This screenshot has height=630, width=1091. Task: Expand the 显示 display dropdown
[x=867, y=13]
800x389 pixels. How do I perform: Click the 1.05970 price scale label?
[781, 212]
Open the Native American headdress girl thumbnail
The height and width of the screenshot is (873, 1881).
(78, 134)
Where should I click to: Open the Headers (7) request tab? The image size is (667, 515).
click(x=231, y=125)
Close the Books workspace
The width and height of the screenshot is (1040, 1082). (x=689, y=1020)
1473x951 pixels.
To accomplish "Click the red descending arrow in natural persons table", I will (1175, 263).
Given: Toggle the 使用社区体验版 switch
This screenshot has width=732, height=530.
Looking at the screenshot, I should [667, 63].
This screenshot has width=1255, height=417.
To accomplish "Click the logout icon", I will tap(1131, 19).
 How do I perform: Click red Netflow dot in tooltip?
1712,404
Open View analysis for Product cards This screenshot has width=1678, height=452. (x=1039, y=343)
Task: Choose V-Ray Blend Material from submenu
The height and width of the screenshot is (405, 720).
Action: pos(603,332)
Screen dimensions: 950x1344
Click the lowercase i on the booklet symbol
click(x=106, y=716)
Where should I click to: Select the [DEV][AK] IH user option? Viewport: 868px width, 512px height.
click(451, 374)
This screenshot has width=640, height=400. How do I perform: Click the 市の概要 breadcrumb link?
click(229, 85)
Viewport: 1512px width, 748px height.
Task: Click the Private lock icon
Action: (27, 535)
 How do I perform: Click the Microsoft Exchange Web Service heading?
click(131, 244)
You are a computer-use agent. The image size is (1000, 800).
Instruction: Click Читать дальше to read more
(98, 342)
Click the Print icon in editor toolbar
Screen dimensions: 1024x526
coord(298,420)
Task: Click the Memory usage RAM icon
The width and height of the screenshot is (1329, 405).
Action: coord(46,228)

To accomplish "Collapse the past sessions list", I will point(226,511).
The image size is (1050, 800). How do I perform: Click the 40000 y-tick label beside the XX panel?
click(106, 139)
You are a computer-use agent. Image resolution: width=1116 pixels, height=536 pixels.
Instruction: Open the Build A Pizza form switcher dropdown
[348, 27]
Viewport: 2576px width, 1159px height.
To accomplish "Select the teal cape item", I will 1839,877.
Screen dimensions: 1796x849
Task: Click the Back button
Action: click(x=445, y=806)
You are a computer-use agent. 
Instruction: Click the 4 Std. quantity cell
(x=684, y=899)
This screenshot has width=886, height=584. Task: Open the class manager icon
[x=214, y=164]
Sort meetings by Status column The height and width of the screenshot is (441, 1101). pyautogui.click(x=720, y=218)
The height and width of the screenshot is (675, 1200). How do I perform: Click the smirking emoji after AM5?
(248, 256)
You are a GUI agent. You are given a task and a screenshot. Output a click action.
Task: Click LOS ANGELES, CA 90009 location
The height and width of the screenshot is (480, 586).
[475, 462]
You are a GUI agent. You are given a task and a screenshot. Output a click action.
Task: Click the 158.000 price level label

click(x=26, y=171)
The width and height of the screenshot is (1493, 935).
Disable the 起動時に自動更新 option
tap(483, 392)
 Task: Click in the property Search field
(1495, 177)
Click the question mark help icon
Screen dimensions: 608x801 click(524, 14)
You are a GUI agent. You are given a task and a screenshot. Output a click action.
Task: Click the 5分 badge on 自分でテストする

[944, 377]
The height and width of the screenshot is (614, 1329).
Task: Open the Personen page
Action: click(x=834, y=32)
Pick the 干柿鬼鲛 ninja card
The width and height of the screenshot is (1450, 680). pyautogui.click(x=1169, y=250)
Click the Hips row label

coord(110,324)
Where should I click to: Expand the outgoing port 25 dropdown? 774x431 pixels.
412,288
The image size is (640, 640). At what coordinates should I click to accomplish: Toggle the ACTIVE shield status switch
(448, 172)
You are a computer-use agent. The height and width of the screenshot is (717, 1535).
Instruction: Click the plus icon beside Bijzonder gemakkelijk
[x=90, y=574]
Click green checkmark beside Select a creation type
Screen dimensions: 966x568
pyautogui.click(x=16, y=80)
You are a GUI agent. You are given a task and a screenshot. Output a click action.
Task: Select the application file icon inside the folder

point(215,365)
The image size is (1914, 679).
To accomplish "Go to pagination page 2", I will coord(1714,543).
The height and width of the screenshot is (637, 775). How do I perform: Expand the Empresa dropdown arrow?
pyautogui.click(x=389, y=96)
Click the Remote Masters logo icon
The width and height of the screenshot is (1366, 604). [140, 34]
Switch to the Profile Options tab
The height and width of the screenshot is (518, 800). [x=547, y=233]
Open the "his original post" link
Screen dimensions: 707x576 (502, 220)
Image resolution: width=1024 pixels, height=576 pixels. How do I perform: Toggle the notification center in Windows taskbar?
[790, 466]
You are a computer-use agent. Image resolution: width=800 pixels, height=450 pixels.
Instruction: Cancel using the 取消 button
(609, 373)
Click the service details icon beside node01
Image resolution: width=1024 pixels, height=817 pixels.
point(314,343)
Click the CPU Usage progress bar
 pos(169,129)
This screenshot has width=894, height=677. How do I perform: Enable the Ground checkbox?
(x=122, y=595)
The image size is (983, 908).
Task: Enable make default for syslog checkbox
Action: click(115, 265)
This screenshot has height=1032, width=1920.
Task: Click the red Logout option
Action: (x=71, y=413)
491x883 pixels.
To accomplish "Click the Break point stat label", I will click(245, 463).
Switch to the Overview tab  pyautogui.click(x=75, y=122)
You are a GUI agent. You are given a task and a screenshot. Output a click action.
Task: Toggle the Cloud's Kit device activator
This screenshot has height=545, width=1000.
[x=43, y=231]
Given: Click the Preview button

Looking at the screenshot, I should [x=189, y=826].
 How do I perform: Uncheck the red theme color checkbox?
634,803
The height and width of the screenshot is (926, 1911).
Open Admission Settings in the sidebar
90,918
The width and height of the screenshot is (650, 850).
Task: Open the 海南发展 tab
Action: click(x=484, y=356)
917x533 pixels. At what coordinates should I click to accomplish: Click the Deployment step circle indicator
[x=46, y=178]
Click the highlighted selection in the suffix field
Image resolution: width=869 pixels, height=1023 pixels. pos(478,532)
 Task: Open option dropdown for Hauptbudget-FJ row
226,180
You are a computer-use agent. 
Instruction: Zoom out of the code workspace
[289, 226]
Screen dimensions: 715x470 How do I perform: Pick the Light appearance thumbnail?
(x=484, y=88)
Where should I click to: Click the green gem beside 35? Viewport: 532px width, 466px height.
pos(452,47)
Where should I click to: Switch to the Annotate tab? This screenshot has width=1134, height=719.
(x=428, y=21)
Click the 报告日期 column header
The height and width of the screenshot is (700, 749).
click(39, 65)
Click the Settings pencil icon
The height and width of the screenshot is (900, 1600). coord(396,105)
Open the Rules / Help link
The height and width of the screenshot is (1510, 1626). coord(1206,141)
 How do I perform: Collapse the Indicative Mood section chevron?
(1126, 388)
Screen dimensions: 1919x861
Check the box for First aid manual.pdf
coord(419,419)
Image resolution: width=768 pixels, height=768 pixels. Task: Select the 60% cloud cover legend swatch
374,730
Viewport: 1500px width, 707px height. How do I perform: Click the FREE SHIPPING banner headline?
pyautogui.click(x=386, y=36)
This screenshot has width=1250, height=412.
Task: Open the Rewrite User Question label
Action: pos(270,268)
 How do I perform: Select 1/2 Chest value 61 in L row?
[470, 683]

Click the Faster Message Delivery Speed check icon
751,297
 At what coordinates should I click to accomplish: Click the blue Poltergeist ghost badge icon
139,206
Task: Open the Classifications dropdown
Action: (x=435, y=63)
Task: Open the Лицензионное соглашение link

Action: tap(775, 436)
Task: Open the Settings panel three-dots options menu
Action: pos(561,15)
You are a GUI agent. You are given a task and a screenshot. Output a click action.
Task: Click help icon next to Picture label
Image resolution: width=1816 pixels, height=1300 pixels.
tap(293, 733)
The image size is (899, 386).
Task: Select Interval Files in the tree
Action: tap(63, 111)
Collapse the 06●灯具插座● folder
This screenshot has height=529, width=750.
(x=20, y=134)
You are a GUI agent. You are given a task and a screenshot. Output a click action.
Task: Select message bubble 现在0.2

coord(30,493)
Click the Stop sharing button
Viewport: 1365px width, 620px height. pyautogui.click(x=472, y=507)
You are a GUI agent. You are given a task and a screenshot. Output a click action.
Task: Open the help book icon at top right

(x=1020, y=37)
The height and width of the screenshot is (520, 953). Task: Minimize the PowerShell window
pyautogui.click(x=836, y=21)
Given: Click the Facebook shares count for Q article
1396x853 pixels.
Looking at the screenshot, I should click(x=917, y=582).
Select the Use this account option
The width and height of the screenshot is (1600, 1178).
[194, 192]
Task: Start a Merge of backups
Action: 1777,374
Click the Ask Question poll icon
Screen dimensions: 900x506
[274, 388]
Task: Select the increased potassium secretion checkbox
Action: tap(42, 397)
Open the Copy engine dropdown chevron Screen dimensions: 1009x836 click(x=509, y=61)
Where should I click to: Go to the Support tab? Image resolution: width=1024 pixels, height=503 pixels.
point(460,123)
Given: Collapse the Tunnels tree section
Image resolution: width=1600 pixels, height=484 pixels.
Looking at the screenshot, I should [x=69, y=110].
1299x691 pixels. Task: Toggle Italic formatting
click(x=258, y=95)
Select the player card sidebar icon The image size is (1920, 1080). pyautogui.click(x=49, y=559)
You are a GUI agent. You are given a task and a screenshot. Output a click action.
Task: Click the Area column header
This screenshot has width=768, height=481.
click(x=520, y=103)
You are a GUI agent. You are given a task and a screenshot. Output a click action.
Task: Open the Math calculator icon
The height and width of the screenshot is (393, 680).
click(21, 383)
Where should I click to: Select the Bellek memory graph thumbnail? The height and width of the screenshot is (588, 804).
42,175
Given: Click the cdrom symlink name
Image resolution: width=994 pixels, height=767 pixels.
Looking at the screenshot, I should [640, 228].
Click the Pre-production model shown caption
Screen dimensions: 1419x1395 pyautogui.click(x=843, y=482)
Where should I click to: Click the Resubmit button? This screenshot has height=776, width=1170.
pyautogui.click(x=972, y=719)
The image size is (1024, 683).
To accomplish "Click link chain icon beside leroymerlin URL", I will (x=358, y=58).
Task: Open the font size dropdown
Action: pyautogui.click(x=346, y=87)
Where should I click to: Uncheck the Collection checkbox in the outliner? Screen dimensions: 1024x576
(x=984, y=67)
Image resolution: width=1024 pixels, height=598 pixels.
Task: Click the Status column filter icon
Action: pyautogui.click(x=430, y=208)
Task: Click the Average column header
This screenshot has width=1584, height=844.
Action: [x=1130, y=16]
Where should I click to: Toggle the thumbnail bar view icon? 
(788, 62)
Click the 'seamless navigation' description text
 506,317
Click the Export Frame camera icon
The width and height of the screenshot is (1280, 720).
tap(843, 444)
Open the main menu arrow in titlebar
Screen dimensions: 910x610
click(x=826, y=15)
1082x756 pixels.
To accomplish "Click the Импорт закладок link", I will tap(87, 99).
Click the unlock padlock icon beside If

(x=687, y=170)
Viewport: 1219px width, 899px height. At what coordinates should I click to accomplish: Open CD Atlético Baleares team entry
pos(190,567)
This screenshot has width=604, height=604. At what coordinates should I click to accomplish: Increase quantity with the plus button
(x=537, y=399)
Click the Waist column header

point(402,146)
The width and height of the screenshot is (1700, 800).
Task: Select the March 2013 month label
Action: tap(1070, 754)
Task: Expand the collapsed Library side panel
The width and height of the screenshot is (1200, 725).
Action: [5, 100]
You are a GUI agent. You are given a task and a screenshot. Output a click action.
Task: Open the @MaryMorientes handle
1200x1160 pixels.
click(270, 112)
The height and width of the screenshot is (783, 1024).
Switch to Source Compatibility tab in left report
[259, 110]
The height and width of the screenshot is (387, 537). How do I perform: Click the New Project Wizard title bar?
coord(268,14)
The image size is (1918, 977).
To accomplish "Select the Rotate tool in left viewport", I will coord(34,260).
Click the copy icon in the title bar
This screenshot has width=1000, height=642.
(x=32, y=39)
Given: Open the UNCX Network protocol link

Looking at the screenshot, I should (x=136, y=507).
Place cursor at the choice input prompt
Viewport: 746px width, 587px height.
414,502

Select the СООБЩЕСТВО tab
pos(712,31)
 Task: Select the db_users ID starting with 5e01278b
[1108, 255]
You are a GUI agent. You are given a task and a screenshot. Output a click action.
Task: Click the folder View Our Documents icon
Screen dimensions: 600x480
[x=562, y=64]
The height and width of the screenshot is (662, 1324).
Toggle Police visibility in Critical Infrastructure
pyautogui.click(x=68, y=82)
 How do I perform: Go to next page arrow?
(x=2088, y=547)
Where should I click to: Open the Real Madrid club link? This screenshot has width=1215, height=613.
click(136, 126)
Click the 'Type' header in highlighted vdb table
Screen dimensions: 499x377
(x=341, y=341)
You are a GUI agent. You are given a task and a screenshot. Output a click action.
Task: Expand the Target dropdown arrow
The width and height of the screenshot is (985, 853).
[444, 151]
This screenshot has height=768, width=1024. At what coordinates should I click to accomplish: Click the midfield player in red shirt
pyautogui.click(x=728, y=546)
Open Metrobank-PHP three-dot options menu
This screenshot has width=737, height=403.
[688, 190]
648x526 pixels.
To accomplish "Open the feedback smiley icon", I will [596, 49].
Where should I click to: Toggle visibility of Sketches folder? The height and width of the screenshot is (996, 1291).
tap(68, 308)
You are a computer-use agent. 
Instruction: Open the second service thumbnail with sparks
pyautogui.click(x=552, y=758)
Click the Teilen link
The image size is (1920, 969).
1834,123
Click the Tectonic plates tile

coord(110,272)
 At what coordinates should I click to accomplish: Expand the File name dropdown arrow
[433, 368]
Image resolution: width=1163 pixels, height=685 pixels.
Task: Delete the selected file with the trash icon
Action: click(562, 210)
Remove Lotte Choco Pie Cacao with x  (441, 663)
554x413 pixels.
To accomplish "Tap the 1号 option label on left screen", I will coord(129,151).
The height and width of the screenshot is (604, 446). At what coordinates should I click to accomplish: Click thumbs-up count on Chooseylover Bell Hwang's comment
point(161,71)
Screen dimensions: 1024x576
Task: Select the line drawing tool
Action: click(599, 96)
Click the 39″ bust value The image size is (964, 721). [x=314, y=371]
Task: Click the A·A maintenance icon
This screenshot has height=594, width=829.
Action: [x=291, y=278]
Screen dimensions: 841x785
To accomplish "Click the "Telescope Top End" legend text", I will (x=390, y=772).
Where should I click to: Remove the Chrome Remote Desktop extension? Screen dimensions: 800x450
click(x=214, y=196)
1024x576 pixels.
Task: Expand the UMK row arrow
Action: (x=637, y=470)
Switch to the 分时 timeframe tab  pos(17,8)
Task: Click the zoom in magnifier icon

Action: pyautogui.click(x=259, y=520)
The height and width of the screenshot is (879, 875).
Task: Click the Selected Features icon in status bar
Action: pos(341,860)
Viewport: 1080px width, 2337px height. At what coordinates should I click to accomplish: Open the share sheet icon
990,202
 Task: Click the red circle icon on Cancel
_____
Take the lines above from the first through the one containing "Task: Choose V-Ray" and reproduce them exactly; include nothing else.

**Output for this task**.
This screenshot has height=630, width=1091. Task: Expand the 显示 display dropdown
[x=867, y=13]
800x389 pixels. How do I perform: Click the 1.05970 price scale label?
[781, 212]
Open the Native American headdress girl thumbnail
The height and width of the screenshot is (873, 1881).
(78, 134)
Where should I click to: Open the Headers (7) request tab? The image size is (667, 515).
click(x=231, y=125)
Close the Books workspace
The width and height of the screenshot is (1040, 1082). (x=689, y=1020)
1473x951 pixels.
To accomplish "Click the red descending arrow in natural persons table", I will (1175, 263).
Given: Toggle the 使用社区体验版 switch
This screenshot has width=732, height=530.
Looking at the screenshot, I should [667, 63].
This screenshot has width=1255, height=417.
To accomplish "Click the logout icon", I will tap(1131, 19).
 How do I perform: Click red Netflow dot in tooltip?
1712,404
Open View analysis for Product cards This screenshot has width=1678, height=452. (x=1039, y=343)
Task: Choose V-Ray Blend Material from submenu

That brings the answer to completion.